Top of DATA FOR THE TASK

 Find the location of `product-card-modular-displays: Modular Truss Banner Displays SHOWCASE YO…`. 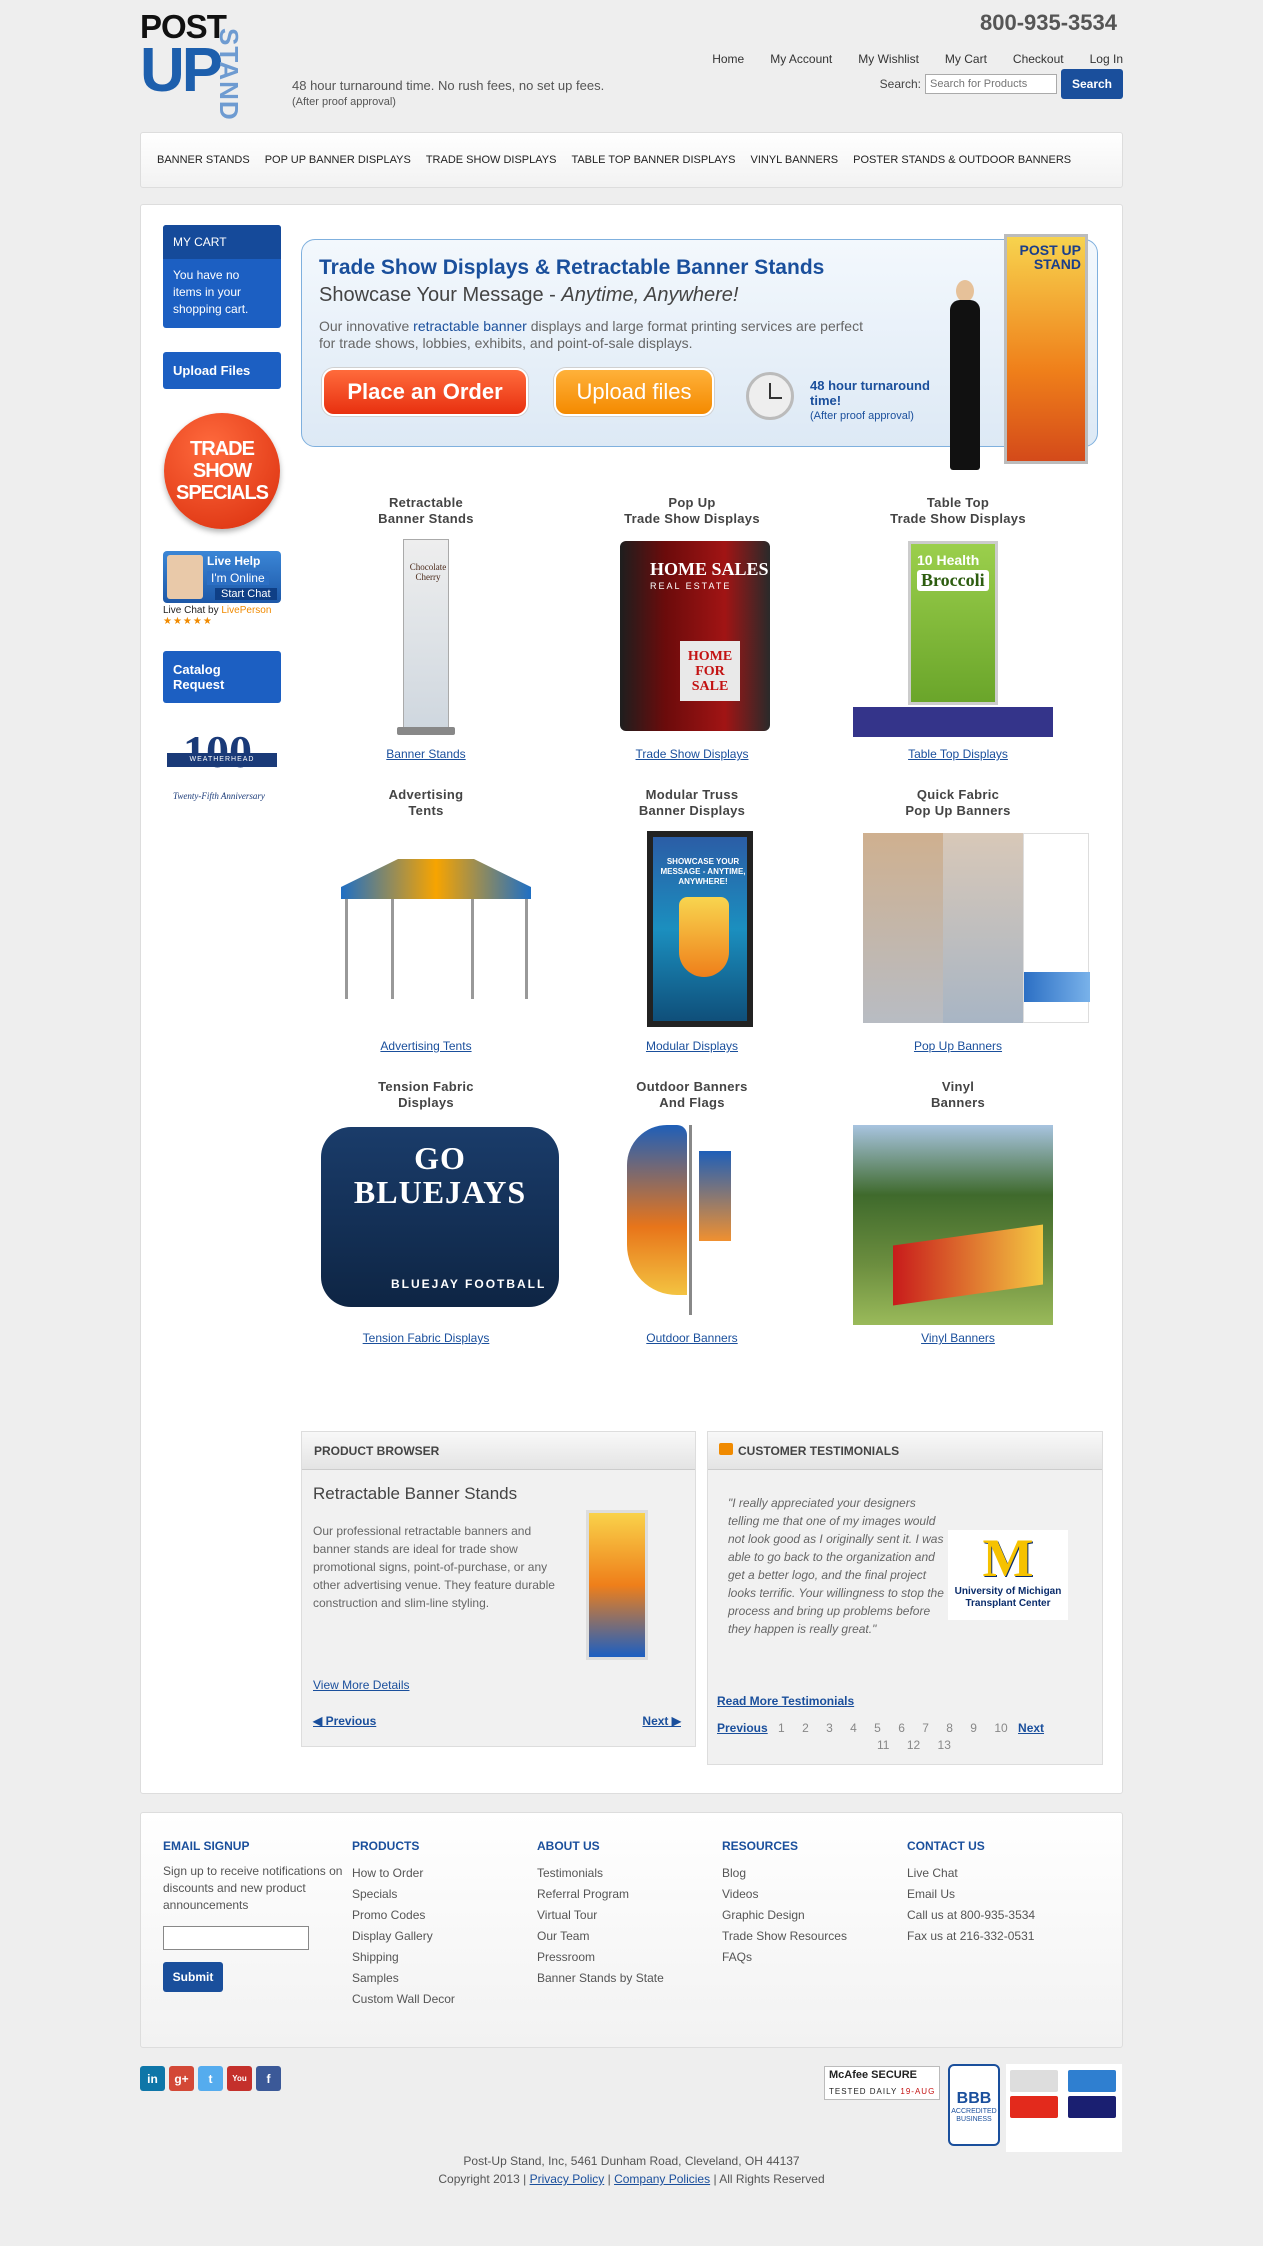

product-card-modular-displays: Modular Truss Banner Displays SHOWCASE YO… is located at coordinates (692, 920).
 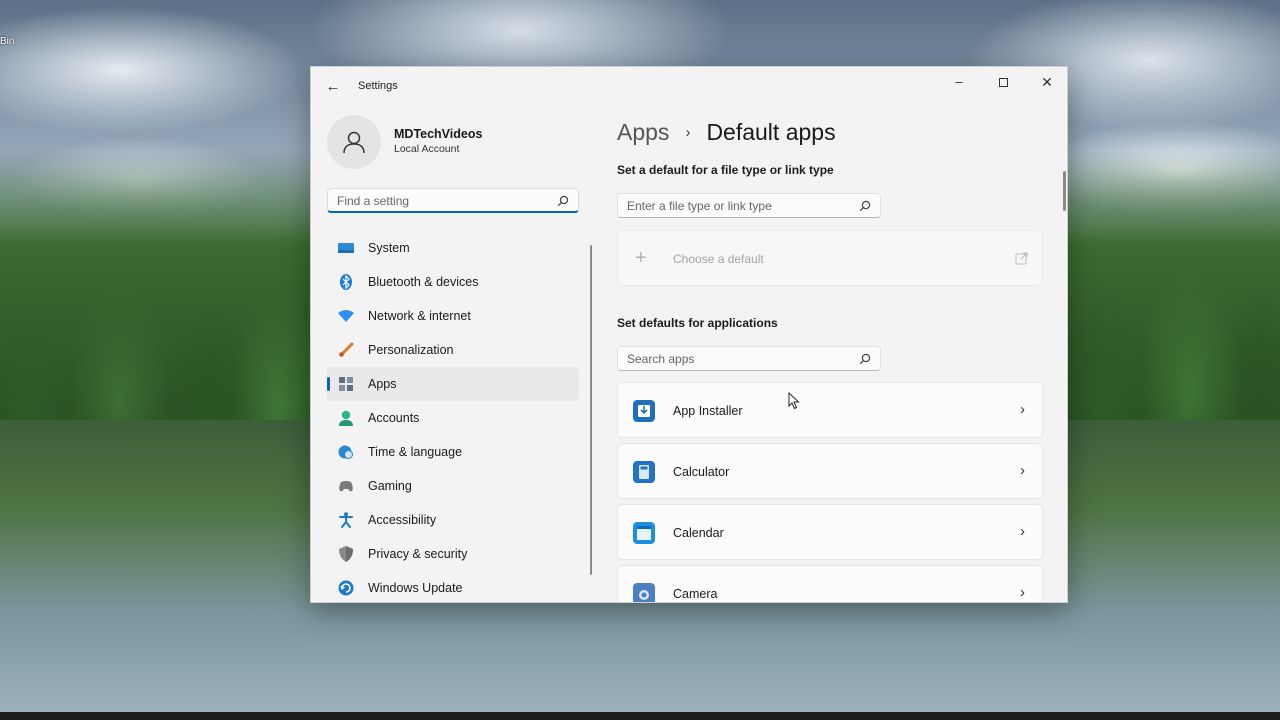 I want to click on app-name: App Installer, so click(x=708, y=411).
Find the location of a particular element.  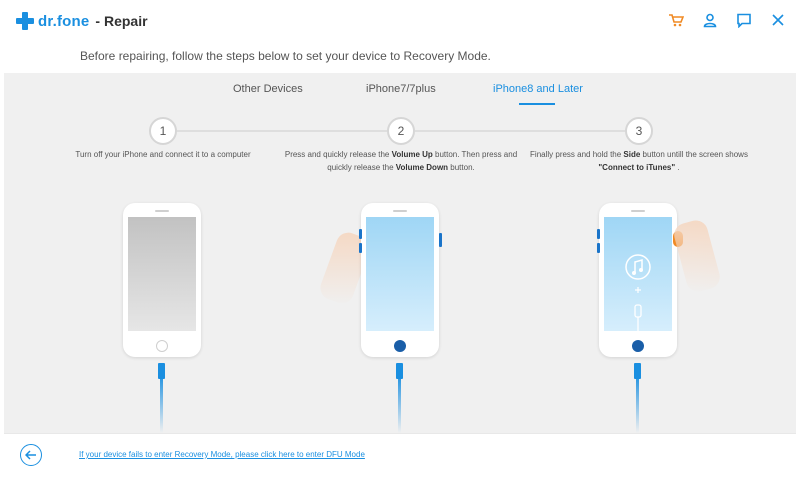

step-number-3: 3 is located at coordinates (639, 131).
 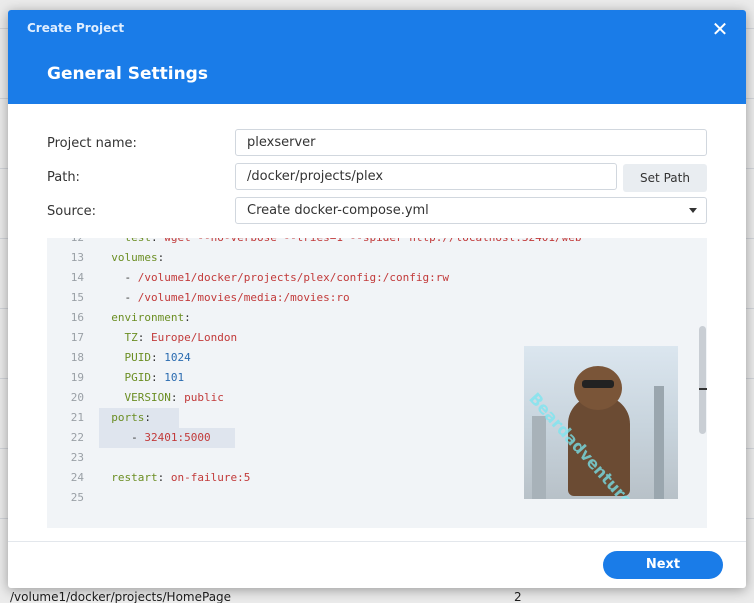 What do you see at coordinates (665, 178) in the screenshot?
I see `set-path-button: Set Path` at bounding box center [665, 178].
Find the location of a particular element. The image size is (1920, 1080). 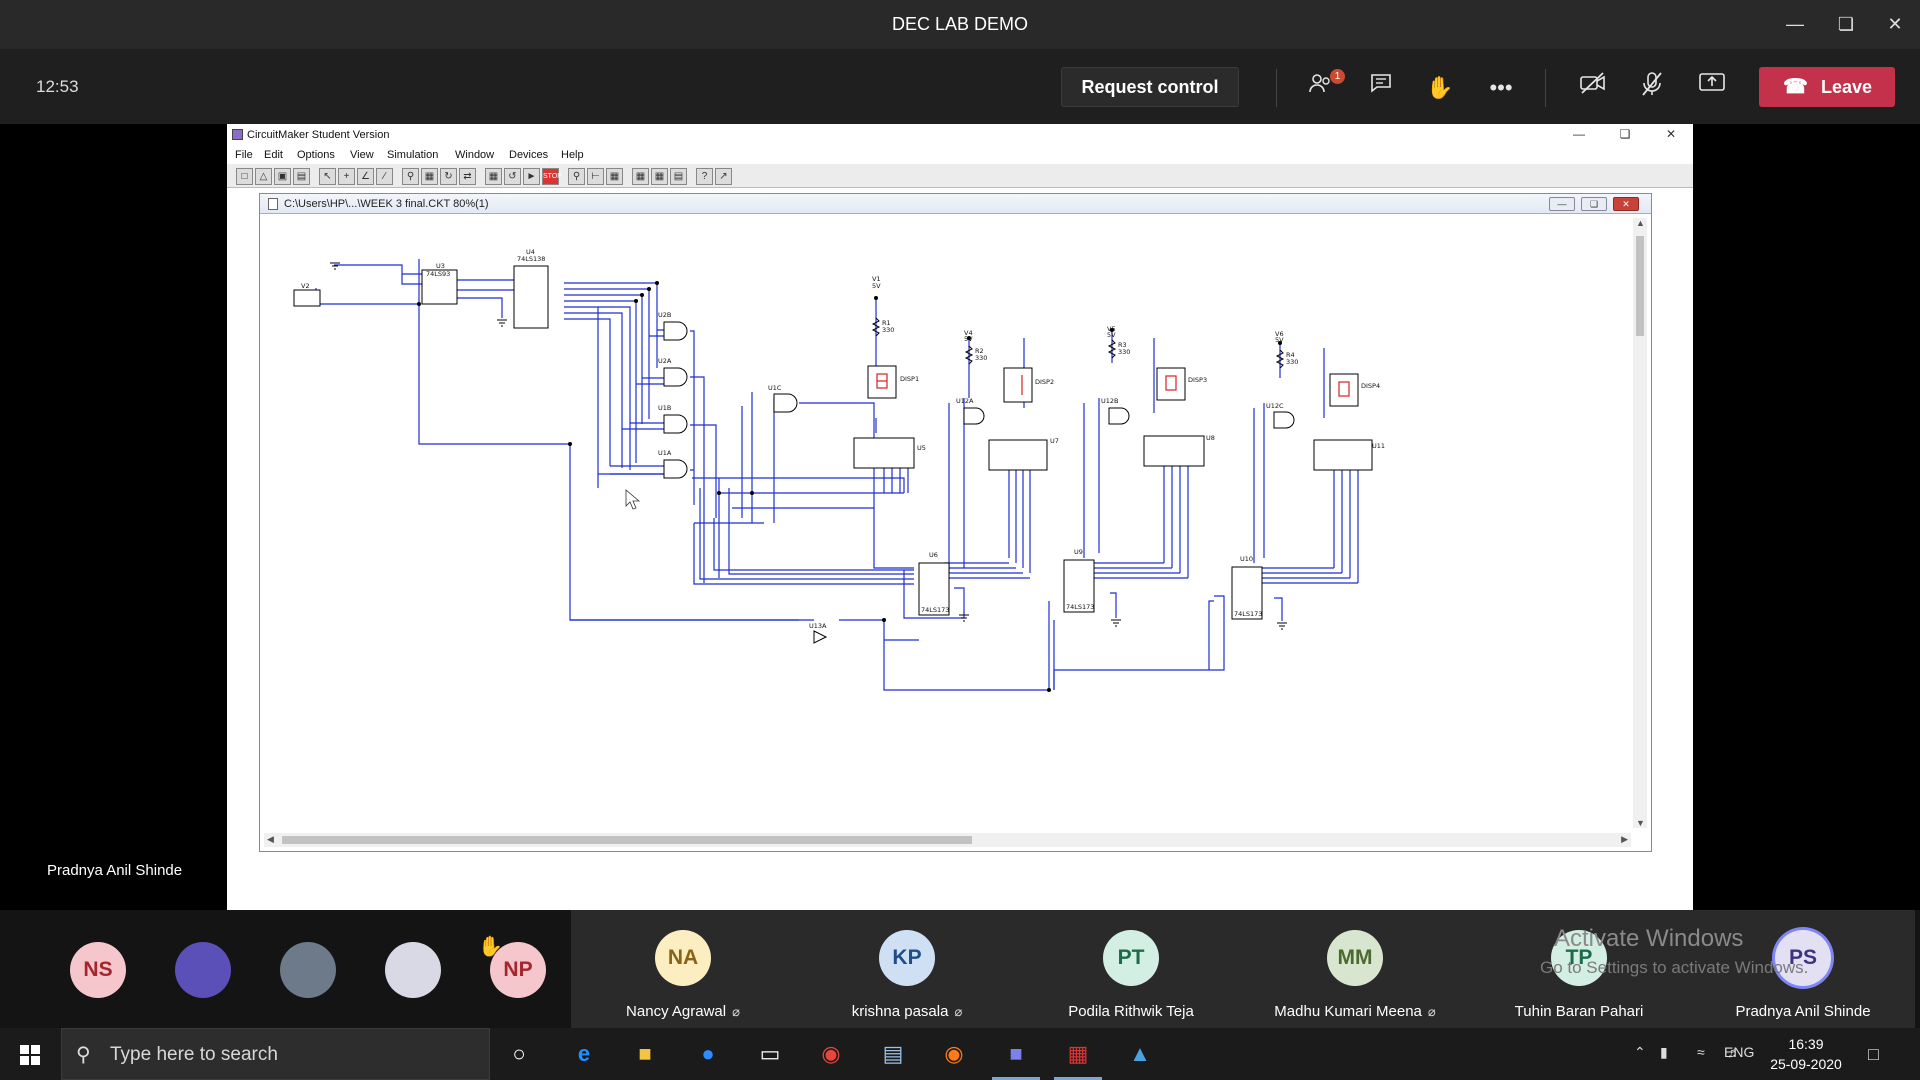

Bottom of DATA FOR THE TASK

## ABOUT THIS TASK
Switch every "location" to "position" throughout the material above, leaving all other wording unchanged, and omit the pictures from your answer.

## ANSWER FOR THIS EXERCISE
 Find the position of `product-card-modular-displays: Modular Truss Banner Displays SHOWCASE YO…`. 

product-card-modular-displays: Modular Truss Banner Displays SHOWCASE YO… is located at coordinates (692, 920).
  I want to click on app-name: App Installer, so click(x=708, y=411).
Find the position of a particular element.  

step-number-3: 3 is located at coordinates (639, 131).
  What do you see at coordinates (665, 178) in the screenshot?
I see `set-path-button: Set Path` at bounding box center [665, 178].
Find the position of a particular element. The image size is (1920, 1080). 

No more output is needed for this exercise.